The problem with bootstrapping was just a misunderstanding of what the code was doing, so that's working fine now. So from that code I calculated clipped mean and median variances for each band in color and zero-point. Each median was close to its respective mean which is a good sign. Mean/median values are:
g color uncert. 0.0130472/0.0130471
g zero-point unc. 0.00871615/0.00871514
r color uncert. 0.0238134/0.0238136
r zero-point unc. 0.0199431/0.0199430
More robust mean values of the zero-point offet and color term for each band are:
g zero-point: 6.84060
g color term: 0.0709389
r zero-point: 7.15033
r color term: 0.0352746
The g band is looking good--uncertainties are relatively small and the color term and the mean zero-point offset is about what it was before. I'm more concerned about the r-band. zero-point is similar to what it was before with a relatively small uncertainty. What concerns me is the color term--the uncertainty for which is comparable than the measured value. This means we can't really trust that value for the color term. I'm not terribly sure about how to handle this.

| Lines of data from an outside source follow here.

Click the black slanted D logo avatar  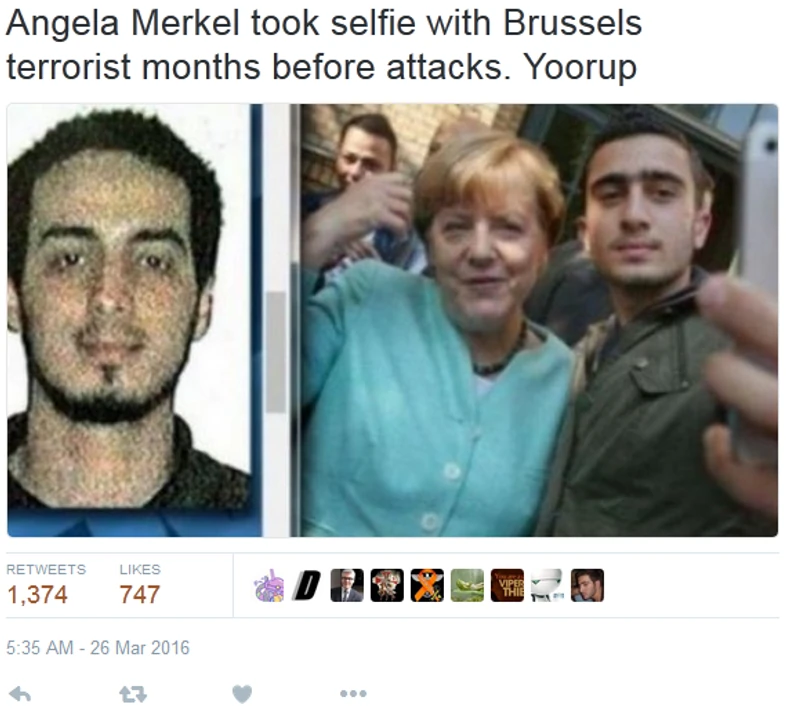(307, 585)
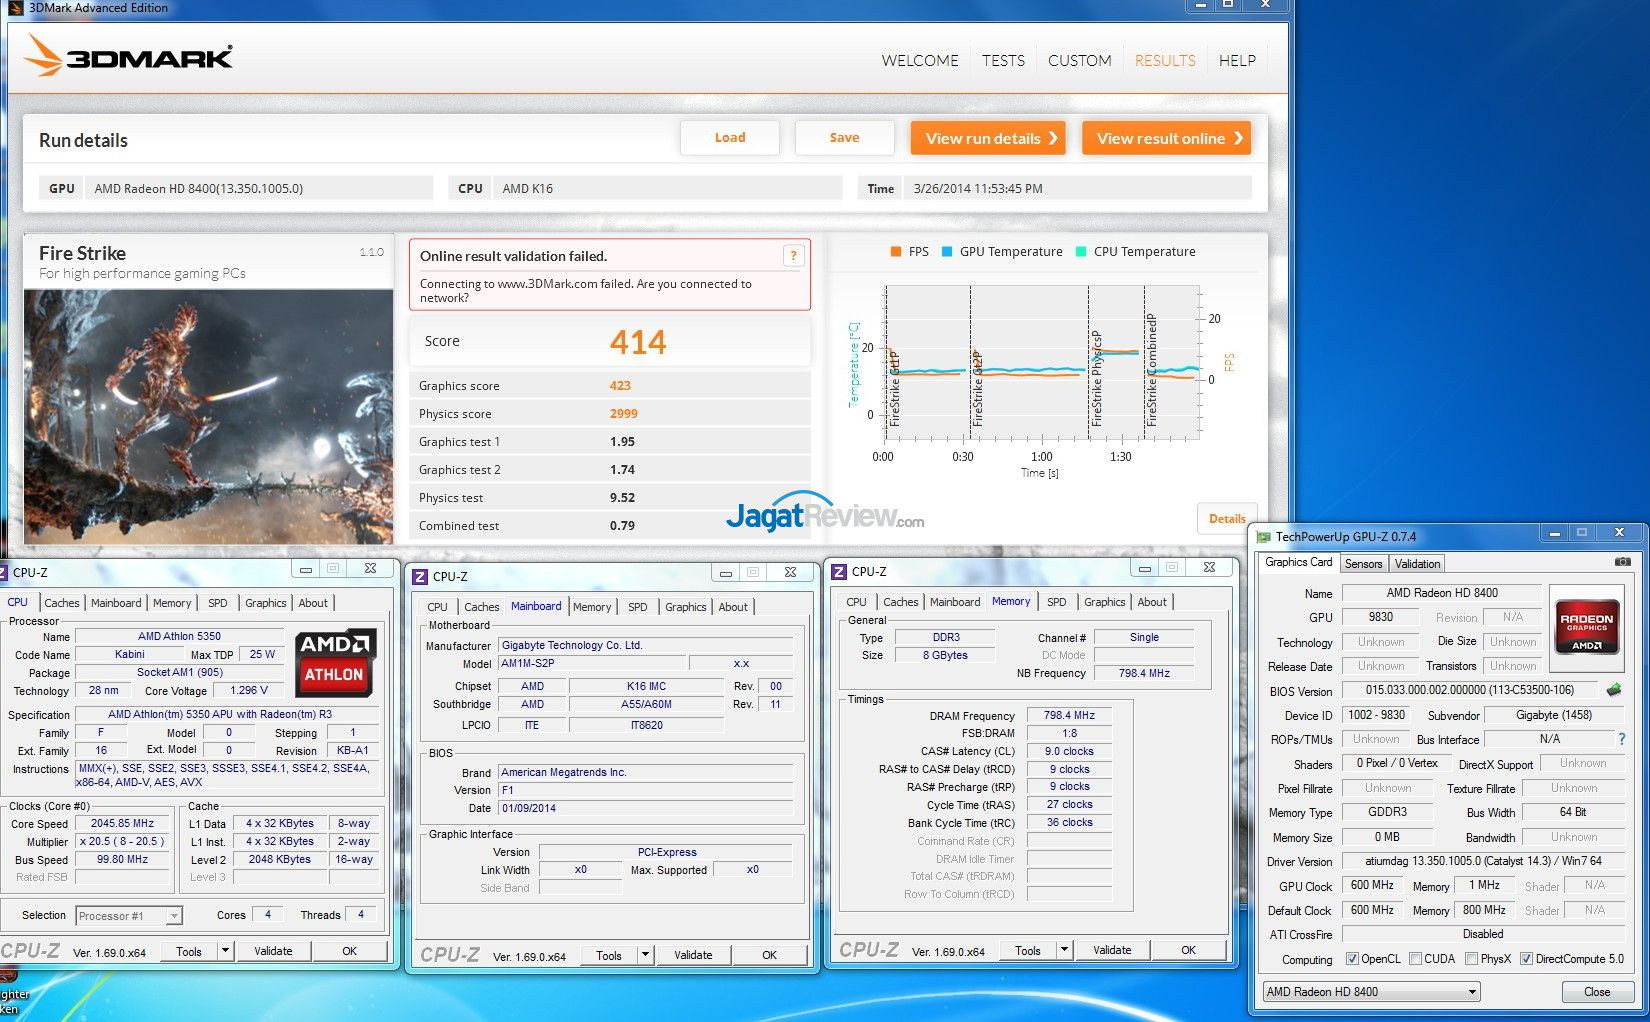Click the Bus Interface question mark icon
1650x1022 pixels.
click(x=1621, y=739)
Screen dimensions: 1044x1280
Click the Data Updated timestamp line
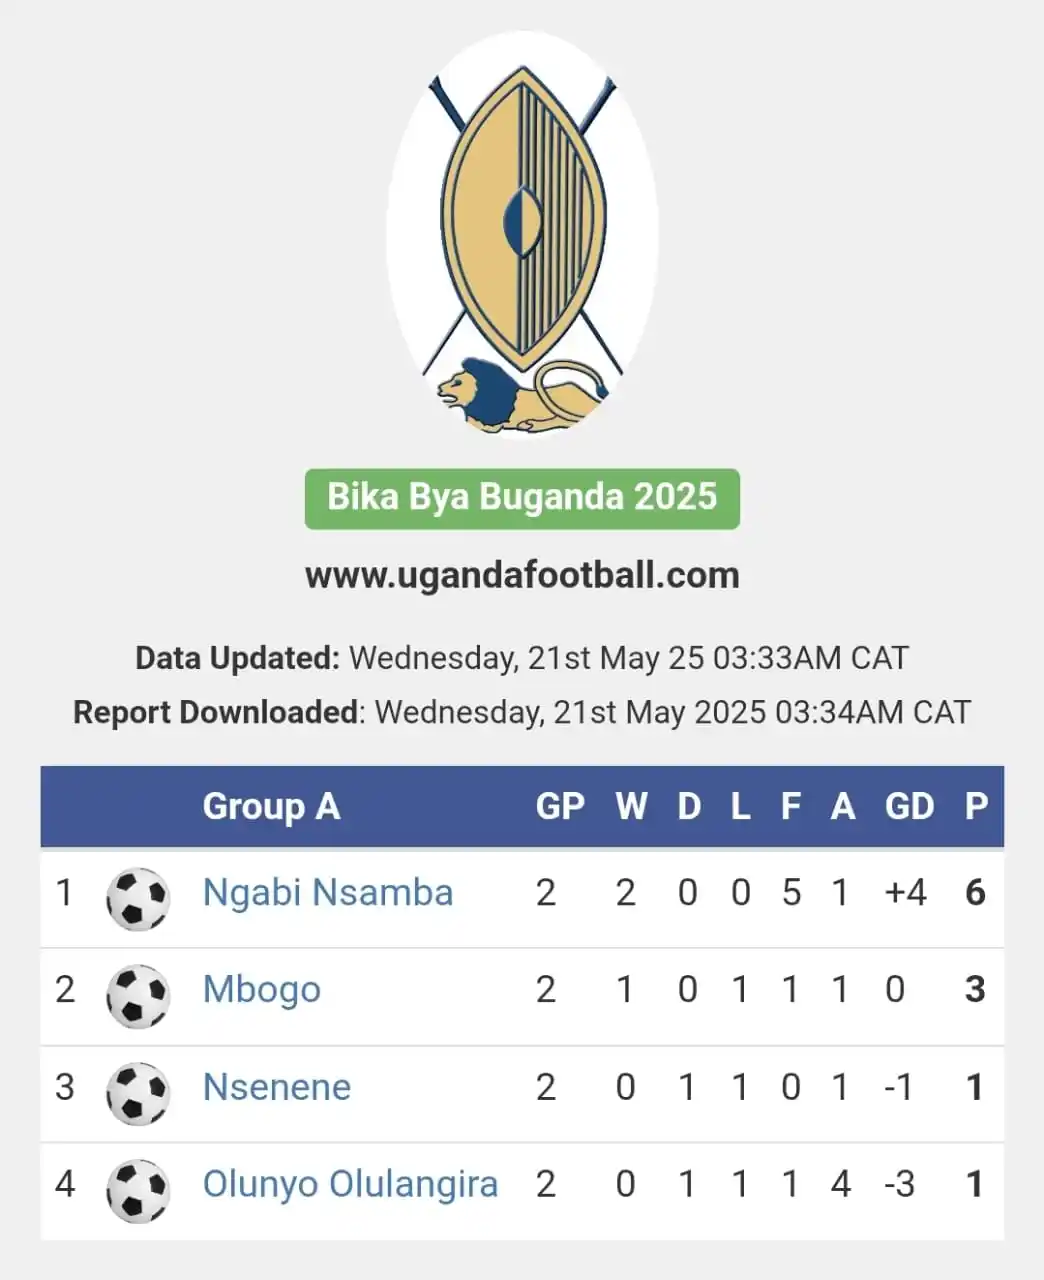pyautogui.click(x=522, y=658)
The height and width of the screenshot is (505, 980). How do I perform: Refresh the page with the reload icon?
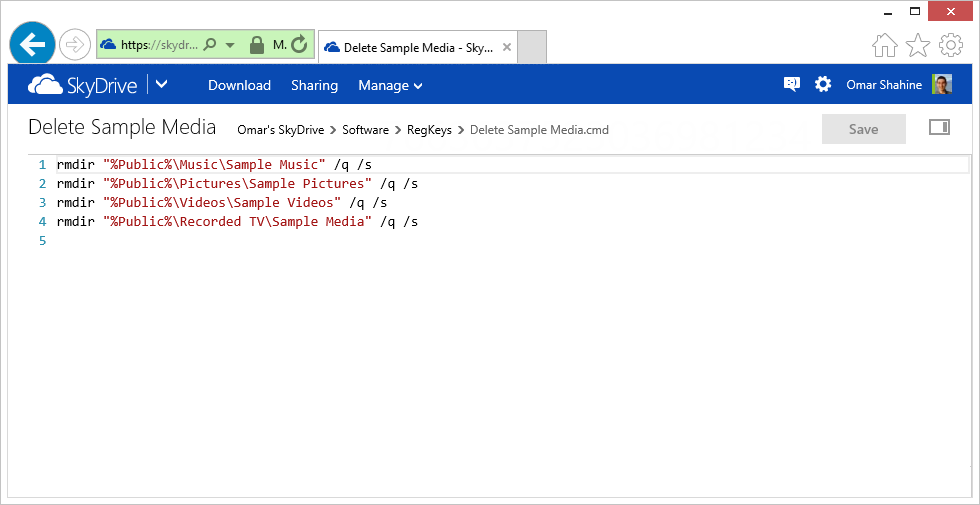pyautogui.click(x=298, y=45)
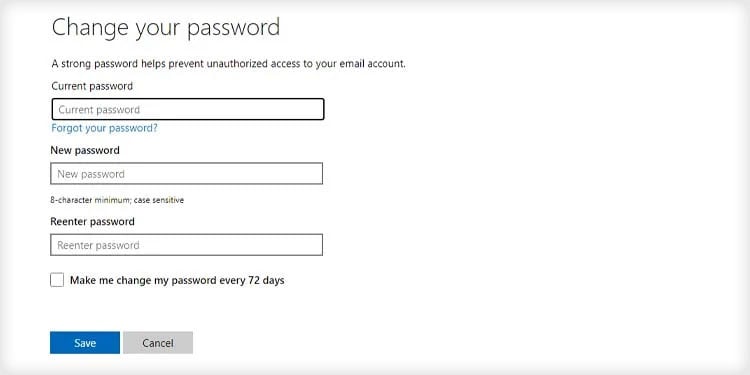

My next step, as per Ricardo's paper, is to check these values for each exposure to see if the variances between exposures are small compared to the uncertainties described here for the stack. When Ricardo did this he compared between chips, but he also had 36 chips. We have only 8 chips and I expect that the differences between exposures are going to be where any problems lie. We have robust weight maps and distortion maps for all chips and it was the background levels between exposures that concerned us about the stacks to begin with. So I'm more worried about discrepancies between exposures than between chips.